- TO DO -
1: In the passage on joint enterprise liability, which case is cited for the point that the prosecution need not prove that encouragement or assistance had a positive effect on D1's conduct or on the outcome?
2: Condense the paragraph beginning "Once encouragement or assistance is proved" in the passage on joint enterprise liability into a short bulleted list that keeps its main points.

- SOURCE PASSAGE -
============================================================

The emphasis was added in the speech of Lord Toulson and Lord Hughes in Jogee at [28].)
"… where two persons embark on a joint enterprise, each is liable for the acts done in pursuance of that joint enterprise, that that includes liability for unusual consequences if they arise from the execution of the agreed joint enterprise but (and this is the crux of the matter) that, if one of the adventurers goes beyond what has been tacitly agreed as part of the common enterprise, his co-adventurer is not liable for the consequences of that unauthorised act."
"It seems to this court that to say that adventurers are guilty of manslaughter when one of them has departed completely from the concerted action of the common design and has suddenly formed an intent to kill and has used a weapon and acted in a way which no party to that common design could suspect is something which would revolt the conscience of people today …
Considered as a matter of causation there may well be an overwhelming supervening event which is of such a character that it will relegate into history matters which would otherwise be looked on as causative factors."
"Once encouragement or assistance is proved to have been given, the prosecution does not have to go so far as to prove that it had a positive effect on D1's conduct or on the outcome: R v Calhaem [1985] QB 808. In many cases that would be impossible to prove. There might, for example, have been many supporters encouraging D1 so that the encouragement of a single one of them could not be shown to have made a difference. The encouragement might have been given but ignored, yet the counselled offence committed. Conversely, there may be cases where anything said or done by D2 has faded to the point of mere background, or has been spent of all possible force by some overwhelming intervening occurrence by the time the offence was committed. Ultimately it is a question of fact and degree whether D2's conduct was so distanced in time, place or circumstances from the conduct of D1 that it would not be realistic to regard D1's offence as encouraged or assisted by it."
"The court in that case [ie R v Anderson, R v Morris] did not call into question what had been said in Wesley Smith, and Lord Parker noted that it had been approved by the court in Betty. The court was not therefore resiling from the general statement that where a person takes part in an unlawful attack which results in death, he will be guilty either of murder or of manslaughter according to whether he had the mens rea for murder. But the court recognised that there could be cases where the actual cause of death was not simply an escalation of a fight but "an overwhelming supervening event". That there had been such an event in Anderson and Morris may have been a charitable view on the facts, but the principle was endorsed by the court in Reid (of which the former Mr Geoffrey Lane QC was a member)."

============================================================

- RECORDS SUPPLIED -
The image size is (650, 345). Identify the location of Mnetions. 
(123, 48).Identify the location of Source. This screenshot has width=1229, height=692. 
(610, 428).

============================================================

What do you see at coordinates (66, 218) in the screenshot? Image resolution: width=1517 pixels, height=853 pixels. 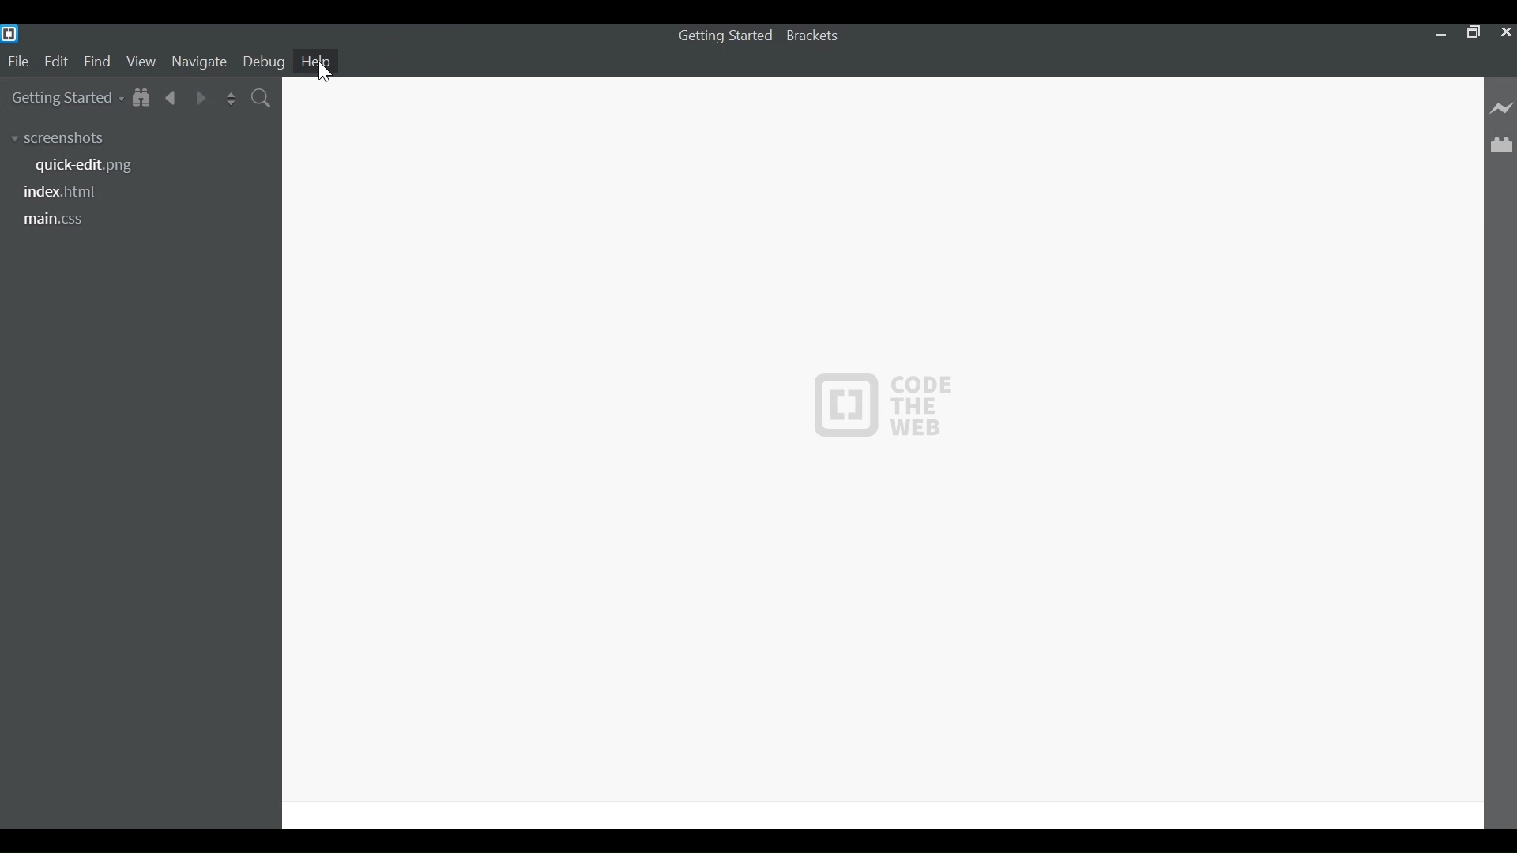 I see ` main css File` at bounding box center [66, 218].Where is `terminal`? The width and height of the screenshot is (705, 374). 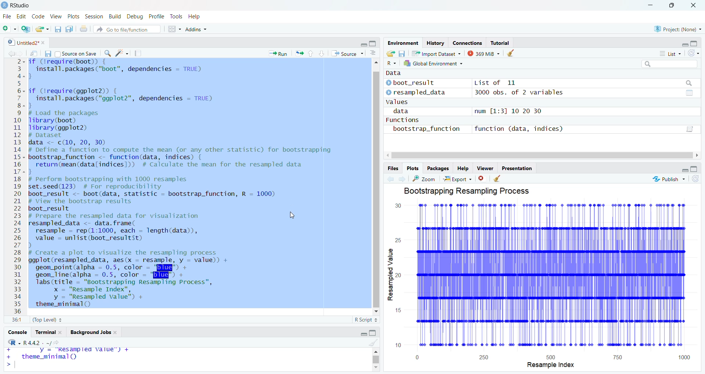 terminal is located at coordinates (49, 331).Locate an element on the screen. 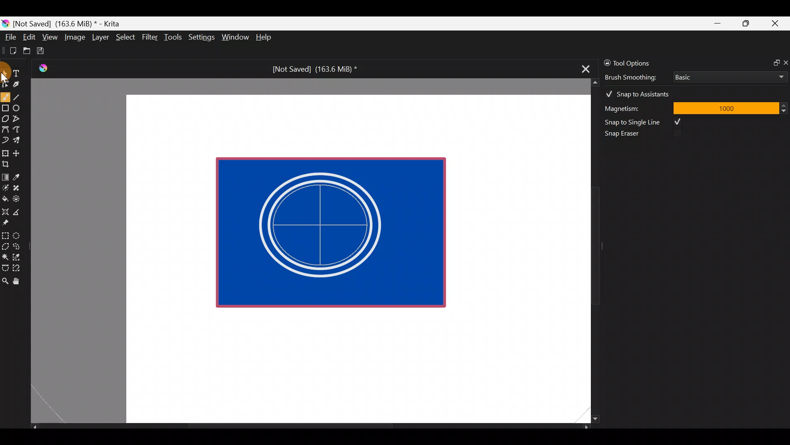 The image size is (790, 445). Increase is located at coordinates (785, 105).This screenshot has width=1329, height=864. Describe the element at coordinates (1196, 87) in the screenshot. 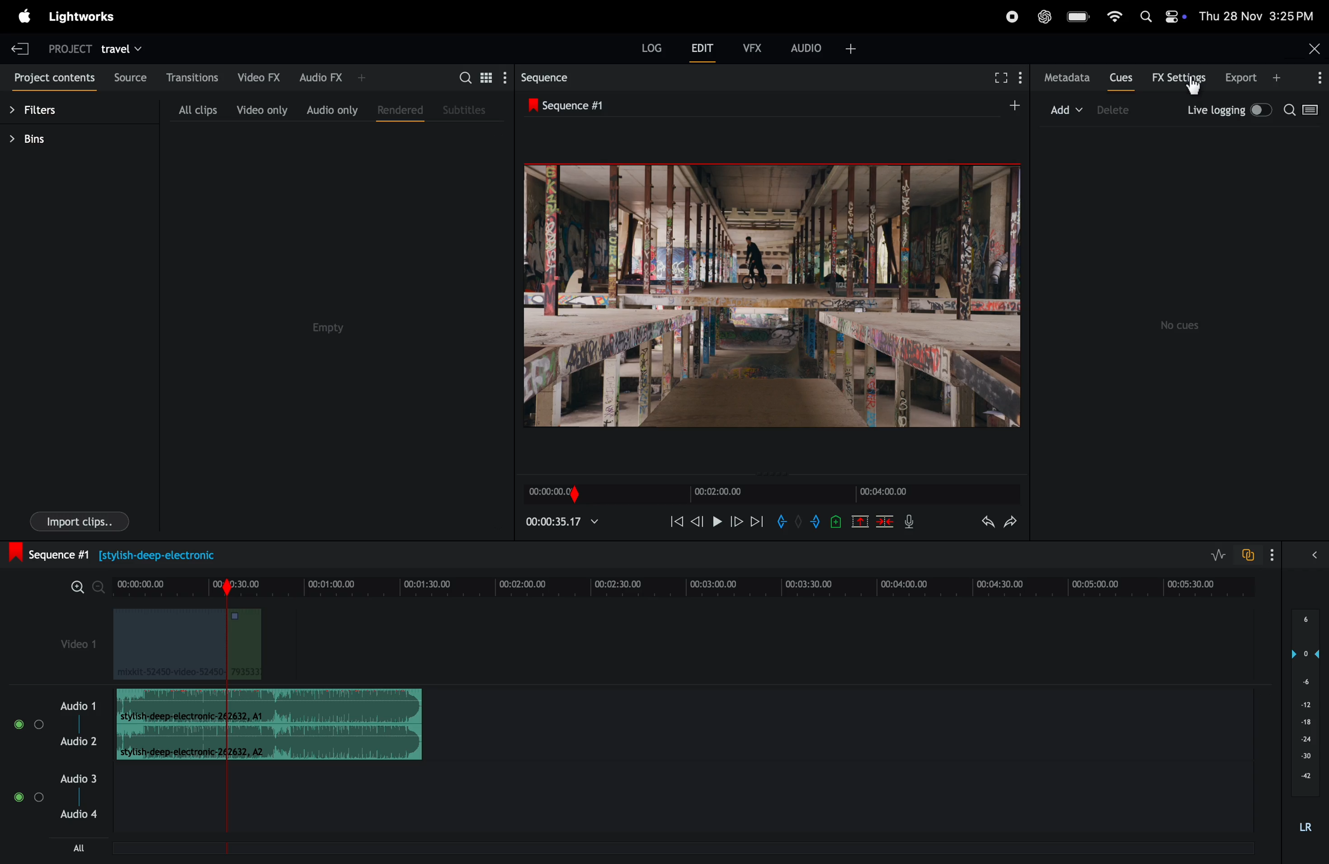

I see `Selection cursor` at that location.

============================================================

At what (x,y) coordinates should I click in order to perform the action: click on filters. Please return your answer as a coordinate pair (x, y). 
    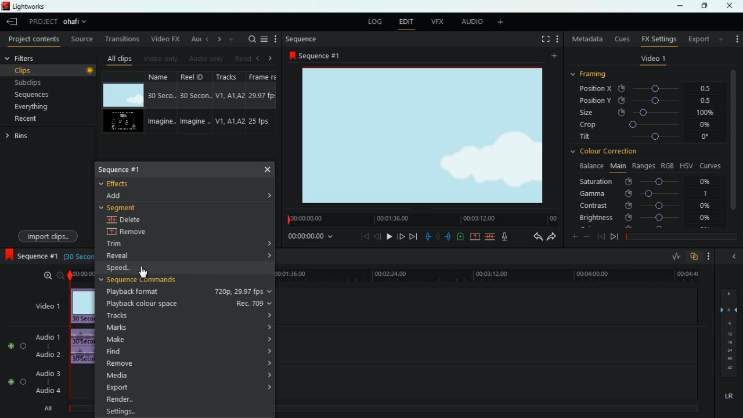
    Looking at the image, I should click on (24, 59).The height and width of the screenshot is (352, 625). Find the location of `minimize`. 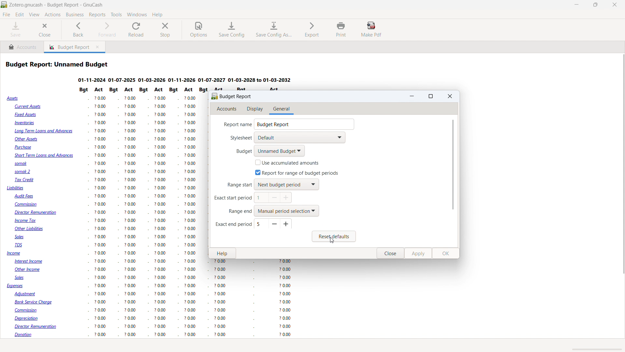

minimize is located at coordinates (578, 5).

============================================================

- ANSWERS BY TASK -
1: R v Calhaem [1985] QB 808.

2:
- Once encouragement or assistance is proved, the prosecution need not show it positively affected D1's conduct or the outcome (R v Calhaem [1985] QB 808).
- Such proof would often be impossible. For example, many supporters may have encouraged D1, or the encouragement may have been ignored while the offence was still committed.
- D2's words or acts may fade into mere background, or lose all force through an overwhelming intervening occurrence, before the offence is committed.
- Whether D2's conduct was too distant in time, place or circumstances to realistically count as encouraging or assisting D1's offence is ultimately a question of fact and degree.